What you need to do
Work out how many lines in the records below include the string "agent", and reply with that number alone.

Information shown
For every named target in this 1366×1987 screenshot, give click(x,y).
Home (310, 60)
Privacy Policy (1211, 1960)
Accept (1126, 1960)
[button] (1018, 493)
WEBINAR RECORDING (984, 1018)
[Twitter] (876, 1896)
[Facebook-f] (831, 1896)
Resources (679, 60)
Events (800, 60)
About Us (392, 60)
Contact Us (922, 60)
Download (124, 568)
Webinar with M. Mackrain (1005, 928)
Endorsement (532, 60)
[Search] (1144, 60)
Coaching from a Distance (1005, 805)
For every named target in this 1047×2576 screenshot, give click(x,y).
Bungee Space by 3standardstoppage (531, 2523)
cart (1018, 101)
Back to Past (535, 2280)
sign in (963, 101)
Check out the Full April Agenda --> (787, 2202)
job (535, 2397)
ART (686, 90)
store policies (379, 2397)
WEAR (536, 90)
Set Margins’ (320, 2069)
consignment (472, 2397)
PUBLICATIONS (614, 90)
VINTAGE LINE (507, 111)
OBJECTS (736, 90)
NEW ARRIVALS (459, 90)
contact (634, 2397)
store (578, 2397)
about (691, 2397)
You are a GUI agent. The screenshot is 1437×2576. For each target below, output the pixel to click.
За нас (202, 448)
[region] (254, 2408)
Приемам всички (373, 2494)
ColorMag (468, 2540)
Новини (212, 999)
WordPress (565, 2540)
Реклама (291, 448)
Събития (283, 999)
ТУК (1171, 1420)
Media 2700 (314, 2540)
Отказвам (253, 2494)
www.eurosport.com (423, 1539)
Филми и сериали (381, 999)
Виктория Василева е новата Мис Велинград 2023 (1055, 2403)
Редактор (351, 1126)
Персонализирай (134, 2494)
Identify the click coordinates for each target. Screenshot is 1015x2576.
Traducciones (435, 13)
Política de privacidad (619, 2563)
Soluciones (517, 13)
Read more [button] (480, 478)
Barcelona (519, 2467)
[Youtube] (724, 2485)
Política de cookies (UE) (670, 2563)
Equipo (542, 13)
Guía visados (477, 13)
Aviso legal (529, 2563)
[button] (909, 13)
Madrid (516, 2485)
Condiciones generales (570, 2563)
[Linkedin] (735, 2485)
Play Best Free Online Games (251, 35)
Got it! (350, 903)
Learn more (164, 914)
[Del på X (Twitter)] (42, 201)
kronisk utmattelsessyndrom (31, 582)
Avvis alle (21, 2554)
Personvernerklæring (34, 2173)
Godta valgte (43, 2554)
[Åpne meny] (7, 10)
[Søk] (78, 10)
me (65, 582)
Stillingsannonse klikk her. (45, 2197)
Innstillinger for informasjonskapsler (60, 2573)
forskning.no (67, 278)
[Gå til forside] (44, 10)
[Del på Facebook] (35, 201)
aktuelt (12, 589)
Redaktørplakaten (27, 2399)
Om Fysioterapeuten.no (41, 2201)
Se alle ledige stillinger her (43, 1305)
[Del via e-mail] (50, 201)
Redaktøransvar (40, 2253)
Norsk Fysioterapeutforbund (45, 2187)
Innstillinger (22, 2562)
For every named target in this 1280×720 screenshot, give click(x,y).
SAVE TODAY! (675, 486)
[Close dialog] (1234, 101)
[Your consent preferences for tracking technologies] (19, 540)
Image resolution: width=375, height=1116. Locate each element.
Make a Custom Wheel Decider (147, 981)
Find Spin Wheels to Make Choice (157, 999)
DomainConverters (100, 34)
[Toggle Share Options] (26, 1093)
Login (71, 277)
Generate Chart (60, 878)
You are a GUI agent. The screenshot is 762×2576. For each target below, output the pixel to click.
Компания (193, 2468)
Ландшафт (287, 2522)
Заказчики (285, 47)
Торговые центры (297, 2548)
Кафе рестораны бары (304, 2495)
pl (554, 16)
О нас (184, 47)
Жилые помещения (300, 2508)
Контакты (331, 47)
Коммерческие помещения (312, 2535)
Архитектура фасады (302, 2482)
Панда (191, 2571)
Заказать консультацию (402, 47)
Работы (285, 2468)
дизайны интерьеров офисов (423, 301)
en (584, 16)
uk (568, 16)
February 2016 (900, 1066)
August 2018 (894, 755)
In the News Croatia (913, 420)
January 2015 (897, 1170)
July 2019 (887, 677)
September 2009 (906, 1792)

Solution for this problem
2